WRITTEN INSTRUCTION 1:
According to the forum thread, why are the pictures taking so long?
WRITTEN INSTRUCTION 2:
Print the forum thread word for word, starting at "Now this is" and continuing down to "new forum look?".

── GIVEN TEXT ──

Looks like our forum had a sneaky mid-night make over. 



*Before:*
*i1213.photobucket.com/albums/cc480/sarathmay3/Screen%20cap/DigitTechnologyDiscussionForum3.png

*After:*
*i1213.photobucket.com/albums/cc480/sarathmay3/Screen%20cap/DigitTechnologyDiscussionForum2.png

Sorry no front face picture. 
New one is like this>

Now this is a nightmare? Did I just screw myself? I don't see the option to switch themes anymore? 
*i1213.photobucket.com/albums/cc480/sarathmay3/Screen%20cap/Ourforumnowhasanewlook--DigitTechnologyDiscussionForum5.png

♦

Old one is in your memory 

Pics coming came up!

What is your opinion about the new forum look? 

(I got FUPed so it's taking too long for the pics)


----------



## Vyom (Jan 23, 2012)

yeah.
And thanks krishnandu.sarkar for this thread.

Now, I can post my rants over here.


----------



## pramudit (Jan 23, 2012)

Great...
I was just thinking to create this thread but i am too lazy.... :lazy:


----------



## Vyom (Jan 23, 2012)

@Sarath: I hope you have the Before pic of TDF!


----------



## Liverpool_fan (Jan 23, 2012)

Vyom said:


> yeah.
> And thanks krishnandu.sarkar for this thread.
> 
> Now, I can post my rants over here.



Sarath isn't Krishnadu's alter ego. Just saying.


----------



## d6bmg (Jan 23, 2012)

Just saw.. Minor changes. No thinkdigit logo.


----------



## ico (Jan 23, 2012)

───
── DATASET EXTRACT ──

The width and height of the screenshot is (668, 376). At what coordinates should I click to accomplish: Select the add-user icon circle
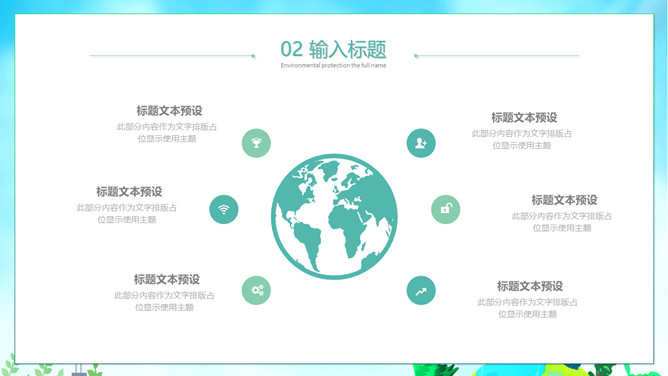click(x=421, y=143)
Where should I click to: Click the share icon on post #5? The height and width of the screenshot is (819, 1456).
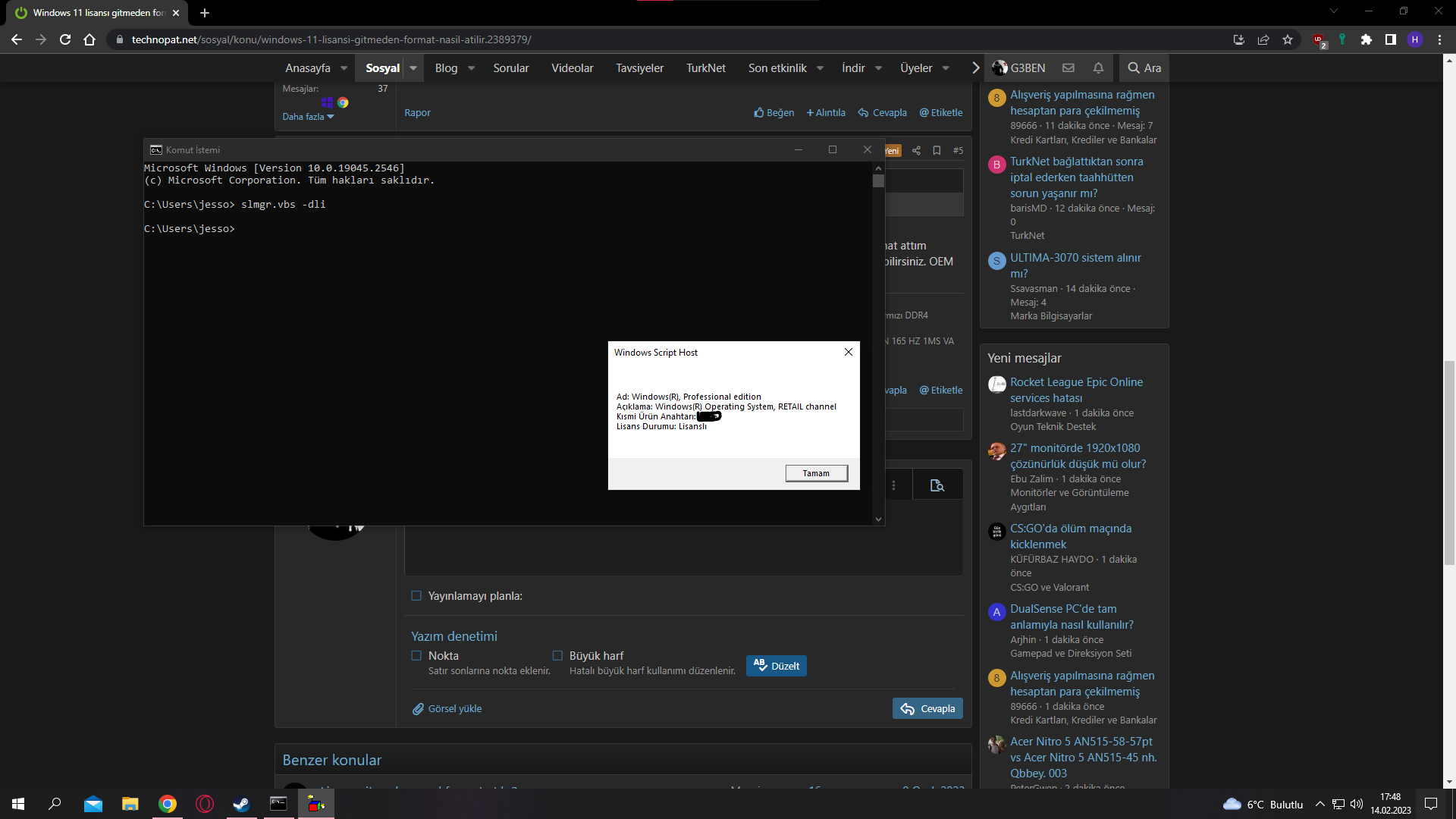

───

PROBLEM SOLUTION 1:
The poster got FUPed.

PROBLEM SOLUTION 2:
Now this is a nightmare? Did I just screw myself? I don't see the option to switch themes anymore? 
*i1213.photobucket.com/albums/cc480/sarathmay3/Screen%20cap/Ourforumnowhasanewlook--DigitTechnologyDiscussionForum5.png

♦

Old one is in your memory 

Pics coming came up!

What is your opinion about the new forum look?